Partial Identification of Marginal Treatment Response Functions¶

Thomas Wiemann

TA Discussion # 8
ECON 31720

December 1, 2021

Section 0: Preliminaries¶

This notebook provides and introduction to the methodology introduced in Mogstad, Santos, and Torgovitsky (2018). As a numerical illustration, the example in Mogstad and Torgovitsky (2018) is partially reproduced.

Section 1: Introduction¶

Consider the canonical potential outcome framework given by \begin{align} \begin{aligned} Y &= DY(1) + (1 - D)Y(0), \\ D &= \mathbf{1}\{U \leq \nu(Z)\}, \end{aligned} \end{align} where $D\in\{0, 1\}$, $Y\in\mathbf{R}$ is the realized outcome and $Y(d)$ are the potential outcomes, $U\in\mathbf{R}$ is a continuously distributed latent variable, $\nu$ is an unknown function, and $Z$ are instruments satisfying $Y(0), Y(1), U \perp Z$.

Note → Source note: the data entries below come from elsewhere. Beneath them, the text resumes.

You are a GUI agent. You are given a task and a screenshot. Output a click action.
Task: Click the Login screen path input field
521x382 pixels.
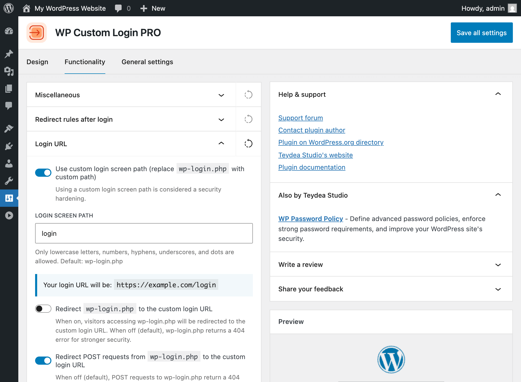tap(144, 233)
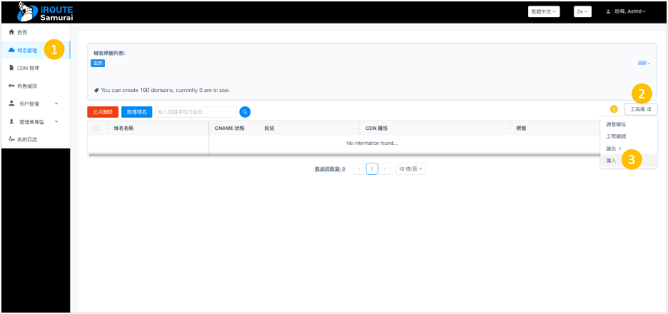Choose 匯入 import from the toolbox menu

tap(611, 161)
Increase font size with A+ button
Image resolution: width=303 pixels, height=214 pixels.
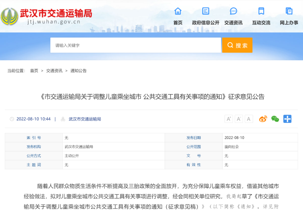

Recall that in this setting with additively separable and continuously distributed $U$, the selection equation can be normalized to \begin{align} \begin{aligned} D &= \mathbf{1}\{\tilde{U} \leq p(Z)\}, \end{aligned} \end{align} where $\tilde{U}\sim \mathcal{U}(0,1)$ and $p(Z) := P(D = 1\vert Z)$ is the propensity score. For ease of exposition (and with abuse of notation), just redefine $U := \tilde{U}$.

The marginal treatment effect (MTE) can then be defined as \begin{align} \begin{aligned} \operatorname{MTE}(u) := E\left[Y(1) - Y(0) \vert U = u\right]. \end{aligned} \end{align}

It is sometimes convenient to define additional parameters: the marginal treatment response (MTR) functions. These are given by \begin{align} \begin{aligned} &m_d(u) := E\left[Y(d)\vert U = u\right], \quad d \in \{0,1\},\\ \Rightarrow \qquad & \operatorname{MTE}(u) =m_1(u) - m_0(u). \end{aligned} \end{align}

Notice that there exists unobserved treatment heterogeneity if and only if the MTE($u$) is non-constant.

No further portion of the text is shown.